Pai said the Lifeline program grew by nearly 102 percent since January 2009, compared to the program’s 3 percent growth during former President George W. Bush’s administration.

“From the end of 2008 to 2012, the size of the Lifeline program exploded from $819 million to $2.19 billion,” said Pai, “with annual increases of over 27 percent each and every year.”

According to a June 12 announcement by the FBI, for example, Oklahoma telecommunications company, Icon Telecom, and its sole owner, Wes Eui Chew, pleaded guilty to laundering more than $20 million, which he made by taking money from the Lifeline program.

Icon Telecom was involved in the program from July 2011 until September 2013. In September 2011, the company reported fewer than 2,200 qualifying customers. Fourtenn months later, Icon reported more than 130,000 qualifying customers.

“He admitted that when he made that transfer,” the FBI said, speaking about Chew wiring $20,455,829.10 to a personal account, “he knew that Icon had tens of thousands fewer customers than it had reported to the FCC for the first three months of 2013.”

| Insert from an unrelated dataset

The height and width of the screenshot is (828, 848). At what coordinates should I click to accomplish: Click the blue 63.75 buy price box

The commissioner said that the explosion in fraud could be attributed to a change in the FCC’s rules to allow wireless re-sellers, wireless companies without their own network, attracted “many new carriers into the program whose sole model was to make money off of the Lifeline Program.”

Carriers began giving phones and minutes away for free, creating the incentive for customers to apply for as many new Lifeline phones as possible.

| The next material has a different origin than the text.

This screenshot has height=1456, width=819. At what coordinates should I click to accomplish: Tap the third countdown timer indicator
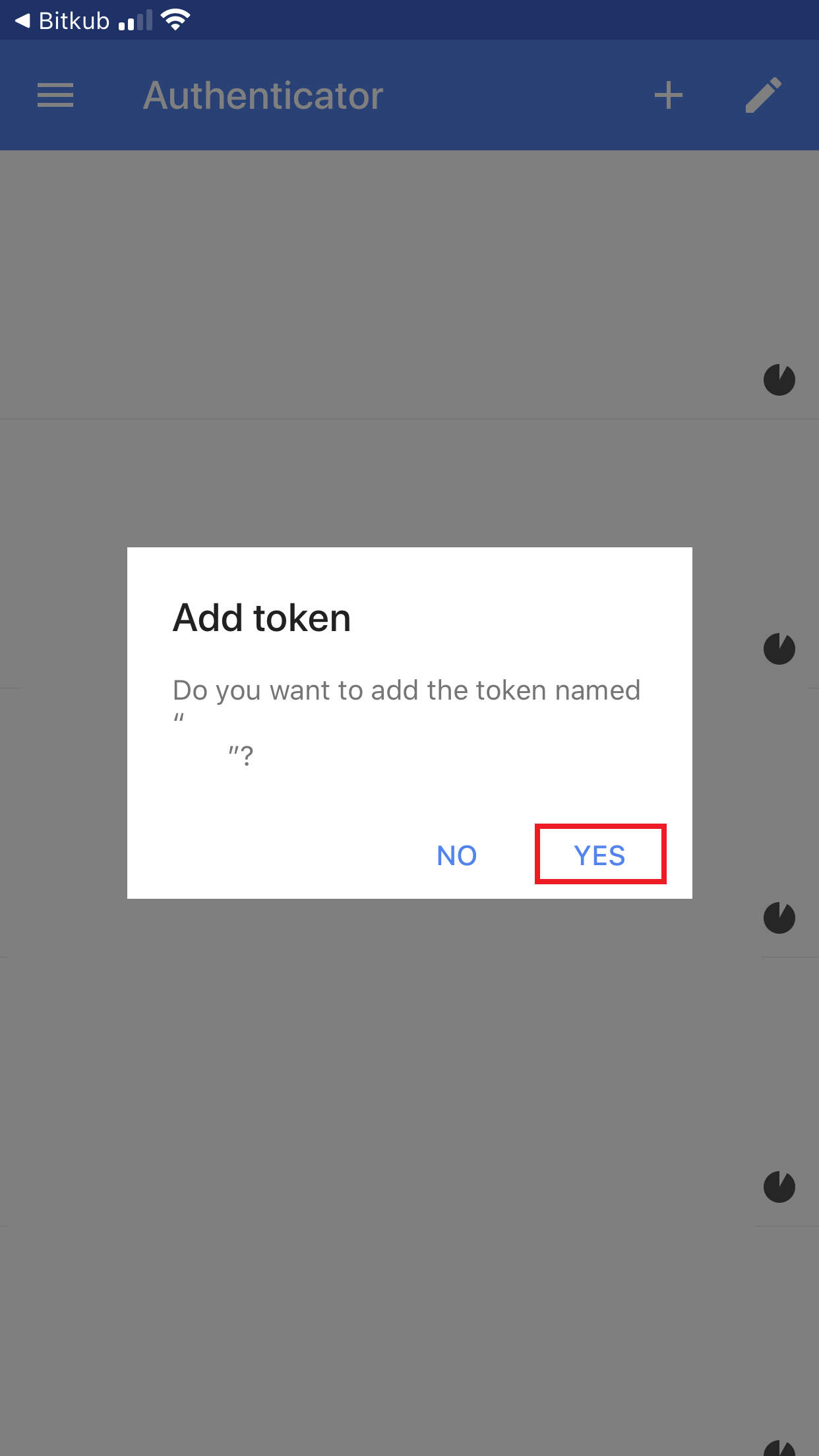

A 2013 investigation by Jillian Kay Melchior, a Thomas L. Rhodes Fellow for the Franklin Center for Government and Public Integrity, the parent organization of Watchdog.org, even revealed how easy it is for a person who does not qualify for the program to receive a Lifeline phone.

In 2012, the FCC created a database as part of a set of reforms to keep participants accountable . Members of Congress also examined the Lifeline Program in April 2013 during a House Energy and Commerce subcommittee hearing on Capitol Hill.

But the program still needs more reform, and Pai said he wants the Commission to hold a vote on his proposals.

“As that wise sage Yoda put it in the Empire Strikes Back,” he said, eliciting a laugh from the room, “‘Try not. Do, or do not. There is no try.'”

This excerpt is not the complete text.